» **Material to process**
=== Begin Enclosure ===
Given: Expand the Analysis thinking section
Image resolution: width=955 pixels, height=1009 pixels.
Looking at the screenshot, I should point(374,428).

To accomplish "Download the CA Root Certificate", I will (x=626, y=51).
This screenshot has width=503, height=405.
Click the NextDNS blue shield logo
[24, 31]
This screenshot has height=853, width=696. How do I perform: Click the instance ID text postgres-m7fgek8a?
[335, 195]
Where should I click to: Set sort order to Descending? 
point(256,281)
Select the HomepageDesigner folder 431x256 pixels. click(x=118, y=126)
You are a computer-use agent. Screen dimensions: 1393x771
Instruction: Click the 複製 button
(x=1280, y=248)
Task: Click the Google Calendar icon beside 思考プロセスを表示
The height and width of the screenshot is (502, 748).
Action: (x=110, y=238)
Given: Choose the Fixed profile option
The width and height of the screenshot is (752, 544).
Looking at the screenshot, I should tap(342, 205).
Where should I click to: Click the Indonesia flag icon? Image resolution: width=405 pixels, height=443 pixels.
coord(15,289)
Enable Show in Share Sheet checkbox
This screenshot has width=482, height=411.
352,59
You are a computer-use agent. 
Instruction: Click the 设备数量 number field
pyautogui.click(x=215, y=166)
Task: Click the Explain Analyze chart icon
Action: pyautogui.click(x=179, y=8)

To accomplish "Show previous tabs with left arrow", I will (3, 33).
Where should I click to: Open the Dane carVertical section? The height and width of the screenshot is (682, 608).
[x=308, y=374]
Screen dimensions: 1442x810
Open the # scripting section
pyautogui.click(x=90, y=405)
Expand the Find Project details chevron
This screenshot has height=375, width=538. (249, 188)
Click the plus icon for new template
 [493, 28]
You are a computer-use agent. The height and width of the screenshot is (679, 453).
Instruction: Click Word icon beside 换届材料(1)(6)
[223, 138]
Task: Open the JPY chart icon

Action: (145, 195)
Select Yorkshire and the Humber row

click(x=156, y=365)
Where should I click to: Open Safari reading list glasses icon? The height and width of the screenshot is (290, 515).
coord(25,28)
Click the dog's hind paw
=== End Enclosure ===
» **Work request**
Go through the data and return each line where the word "Show" appears.

» **Result for this exercise**
Enable Show in Share Sheet checkbox
To accomplish "Show previous tabs with left arrow", I will (3, 33).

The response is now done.